You deal with it by not thinking about it and dwelling on it. Sometimes what is IS, and you move on with life. There are things that aren't as we would like them to be, and things we can't deal with as we think we ought to, and things we can't change. Emotions and thoughts are often something we can't control, so we just remember we are human, and go on. ALL of us are like that.
I don't think any of us who have been in this situation can't empathize with you. But don't worry about it! OK?
i am so sorry for your loss and know how difficult and painful this is.
I had to do this for my Mother who had to go into a nursing home 2 weeks before without any warning my husband suddenly passed away. For the year my Mom was in the nursing home I had to go every day to see her after I had worked all day and then on Saturday and Sundays. I adored my Mom but truly with my husband's sudden death I had to deal with his passing and her being in a nursing home - It was beyond hard but you do what you have to do.
When she passed 1 year almost to the day my husband died my grief was immense but I had a sense of relief. I could finally breathe again. I will miss her forever.
Do not feel guilty. You did what you had to do and now she is in a better place. She does not want you to suffer feeling guilty.
Choose....condolences on the loss of your Mom.
Your feelings are not unique or uncaring. When my 80 year old Mom died years ago, I was embarrassed and felt guilty to think that it was almost a relief. She was sick for many years, and as an only child, it was my responsibility to care for her and do all the things you have posted. My father was still living, but had the same attitude throughout their married life. And that was "hurray for me, and who cares about anyone else". Since he didn't drive, I had to arrange babysitters for my own children so that I could take her for her doctor's appointments, fill out paperwork, visit constantly in either the hospital or nursing home, shop, etc. But I know you have also gone through all these facets of the same situation.

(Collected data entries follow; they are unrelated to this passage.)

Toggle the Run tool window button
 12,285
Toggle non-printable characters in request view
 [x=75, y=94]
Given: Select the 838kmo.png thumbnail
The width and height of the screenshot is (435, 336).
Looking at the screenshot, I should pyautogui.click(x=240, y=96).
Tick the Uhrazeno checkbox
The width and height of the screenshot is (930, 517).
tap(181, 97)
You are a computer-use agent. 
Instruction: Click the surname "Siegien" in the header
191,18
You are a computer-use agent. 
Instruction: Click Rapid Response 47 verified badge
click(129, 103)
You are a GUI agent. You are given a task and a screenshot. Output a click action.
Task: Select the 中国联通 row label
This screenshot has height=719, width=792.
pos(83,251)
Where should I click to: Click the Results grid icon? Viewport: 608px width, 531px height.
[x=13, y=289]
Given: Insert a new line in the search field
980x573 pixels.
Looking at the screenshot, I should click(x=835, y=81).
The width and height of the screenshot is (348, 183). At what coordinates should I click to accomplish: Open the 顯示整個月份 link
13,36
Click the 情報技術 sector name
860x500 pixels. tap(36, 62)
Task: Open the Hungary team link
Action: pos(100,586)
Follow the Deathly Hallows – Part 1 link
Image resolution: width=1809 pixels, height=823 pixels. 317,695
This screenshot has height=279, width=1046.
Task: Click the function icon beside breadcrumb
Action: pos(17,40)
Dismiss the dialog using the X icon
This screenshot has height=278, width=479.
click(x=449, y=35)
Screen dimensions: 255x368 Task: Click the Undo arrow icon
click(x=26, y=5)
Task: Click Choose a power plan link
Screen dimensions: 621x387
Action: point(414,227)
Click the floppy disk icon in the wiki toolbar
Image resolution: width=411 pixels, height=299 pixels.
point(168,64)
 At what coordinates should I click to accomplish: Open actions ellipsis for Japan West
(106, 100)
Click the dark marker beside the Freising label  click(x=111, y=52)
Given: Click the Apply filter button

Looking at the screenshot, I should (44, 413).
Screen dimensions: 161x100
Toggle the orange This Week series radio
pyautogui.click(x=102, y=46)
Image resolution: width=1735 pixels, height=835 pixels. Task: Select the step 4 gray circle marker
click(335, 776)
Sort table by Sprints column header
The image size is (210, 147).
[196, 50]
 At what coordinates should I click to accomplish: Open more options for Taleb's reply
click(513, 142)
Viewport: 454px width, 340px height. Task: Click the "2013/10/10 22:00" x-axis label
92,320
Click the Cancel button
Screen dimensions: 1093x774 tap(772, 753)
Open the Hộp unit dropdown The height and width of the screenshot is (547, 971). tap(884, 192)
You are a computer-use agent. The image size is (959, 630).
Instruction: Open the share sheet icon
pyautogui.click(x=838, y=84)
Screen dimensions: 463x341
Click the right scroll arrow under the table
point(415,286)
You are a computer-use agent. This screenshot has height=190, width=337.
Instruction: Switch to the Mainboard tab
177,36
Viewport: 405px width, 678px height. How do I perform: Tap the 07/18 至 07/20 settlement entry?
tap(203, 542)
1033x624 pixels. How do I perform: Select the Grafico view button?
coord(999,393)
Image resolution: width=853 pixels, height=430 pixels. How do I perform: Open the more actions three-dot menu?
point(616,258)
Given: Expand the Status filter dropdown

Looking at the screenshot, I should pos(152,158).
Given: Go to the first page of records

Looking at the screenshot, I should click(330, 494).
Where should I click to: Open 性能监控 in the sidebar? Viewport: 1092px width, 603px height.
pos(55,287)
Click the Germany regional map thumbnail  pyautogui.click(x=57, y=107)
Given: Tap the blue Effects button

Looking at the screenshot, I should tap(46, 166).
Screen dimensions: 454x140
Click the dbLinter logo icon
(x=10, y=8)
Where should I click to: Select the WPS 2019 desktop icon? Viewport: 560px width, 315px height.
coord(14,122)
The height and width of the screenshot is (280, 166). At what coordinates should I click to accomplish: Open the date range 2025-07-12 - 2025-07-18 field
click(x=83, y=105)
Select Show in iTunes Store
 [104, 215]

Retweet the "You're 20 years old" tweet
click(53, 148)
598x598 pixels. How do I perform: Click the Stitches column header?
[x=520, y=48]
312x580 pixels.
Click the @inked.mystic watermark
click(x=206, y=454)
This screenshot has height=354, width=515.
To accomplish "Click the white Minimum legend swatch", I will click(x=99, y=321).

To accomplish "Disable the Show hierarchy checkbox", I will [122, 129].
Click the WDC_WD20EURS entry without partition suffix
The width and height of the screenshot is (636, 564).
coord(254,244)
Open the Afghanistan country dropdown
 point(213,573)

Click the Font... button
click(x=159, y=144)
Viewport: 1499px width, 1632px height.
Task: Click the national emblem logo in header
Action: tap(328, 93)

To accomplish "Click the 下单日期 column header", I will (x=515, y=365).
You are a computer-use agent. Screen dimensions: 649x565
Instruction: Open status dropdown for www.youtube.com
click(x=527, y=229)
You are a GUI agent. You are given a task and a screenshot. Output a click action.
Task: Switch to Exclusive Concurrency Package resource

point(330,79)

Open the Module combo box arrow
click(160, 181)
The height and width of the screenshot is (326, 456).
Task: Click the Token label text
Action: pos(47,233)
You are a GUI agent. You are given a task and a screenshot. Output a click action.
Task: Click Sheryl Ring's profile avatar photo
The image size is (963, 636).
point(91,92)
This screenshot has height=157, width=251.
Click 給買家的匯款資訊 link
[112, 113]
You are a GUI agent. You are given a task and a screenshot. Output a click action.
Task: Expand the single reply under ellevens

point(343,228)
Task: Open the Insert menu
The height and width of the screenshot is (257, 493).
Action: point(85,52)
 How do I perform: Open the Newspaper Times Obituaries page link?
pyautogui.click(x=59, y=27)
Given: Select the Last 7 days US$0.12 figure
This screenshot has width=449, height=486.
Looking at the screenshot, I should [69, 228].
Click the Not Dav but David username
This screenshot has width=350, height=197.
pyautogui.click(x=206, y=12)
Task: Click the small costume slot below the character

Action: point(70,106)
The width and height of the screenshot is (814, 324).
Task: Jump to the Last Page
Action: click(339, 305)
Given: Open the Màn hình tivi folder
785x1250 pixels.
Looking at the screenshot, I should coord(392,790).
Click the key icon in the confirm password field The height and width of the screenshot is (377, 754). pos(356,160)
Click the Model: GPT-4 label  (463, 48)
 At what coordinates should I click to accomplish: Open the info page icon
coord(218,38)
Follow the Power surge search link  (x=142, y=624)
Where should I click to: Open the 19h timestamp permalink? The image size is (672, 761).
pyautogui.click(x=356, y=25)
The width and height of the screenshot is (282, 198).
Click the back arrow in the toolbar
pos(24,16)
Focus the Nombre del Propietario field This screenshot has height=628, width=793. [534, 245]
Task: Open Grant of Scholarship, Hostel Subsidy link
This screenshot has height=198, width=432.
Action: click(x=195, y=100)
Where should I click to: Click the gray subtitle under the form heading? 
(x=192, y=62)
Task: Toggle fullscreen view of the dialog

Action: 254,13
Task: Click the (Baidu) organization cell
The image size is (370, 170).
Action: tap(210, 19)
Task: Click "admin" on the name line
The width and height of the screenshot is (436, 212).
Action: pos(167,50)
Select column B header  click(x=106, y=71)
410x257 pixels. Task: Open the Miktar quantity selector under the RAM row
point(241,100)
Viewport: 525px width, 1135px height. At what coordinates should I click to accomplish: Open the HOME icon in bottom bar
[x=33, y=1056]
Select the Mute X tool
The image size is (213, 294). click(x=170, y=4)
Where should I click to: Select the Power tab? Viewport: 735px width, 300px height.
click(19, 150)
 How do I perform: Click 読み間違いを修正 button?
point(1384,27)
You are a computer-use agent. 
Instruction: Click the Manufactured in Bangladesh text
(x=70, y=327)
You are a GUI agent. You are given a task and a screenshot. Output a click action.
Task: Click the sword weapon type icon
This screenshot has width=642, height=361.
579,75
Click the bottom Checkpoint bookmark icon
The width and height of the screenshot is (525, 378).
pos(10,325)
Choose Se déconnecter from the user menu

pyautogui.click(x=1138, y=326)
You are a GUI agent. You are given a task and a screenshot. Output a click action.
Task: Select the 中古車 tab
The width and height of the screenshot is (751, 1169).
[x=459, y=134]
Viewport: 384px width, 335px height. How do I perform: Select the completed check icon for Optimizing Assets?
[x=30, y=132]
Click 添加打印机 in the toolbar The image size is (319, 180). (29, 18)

Everyone grieves differently. Just because you aren't collapsing in a mountain of tears, doesn't mean you didn't love your Mom and miss her. Sometimes we can be at peace with ourselves knowing we did our best for our parents when they were alive.
My Mom always said not to wear black to her funeral or else she would come back to haunt me (and I knew she would!). I wore a red blazer and know, for a fact, that there were family members who gossiped and whispered about my choice behind my back. But since it was something between my Mom and myself, I never bothered to explain. Style of dress and outward emotions are not a gauge for how we truly feel.
Please do not feel guilty or ashamed. Our Moms are at peace, and we know we did the best we could when it really counted. You can smile to yourself and be proud of the daughter you were. I'm sure your Mom is smiling down and saying thank you!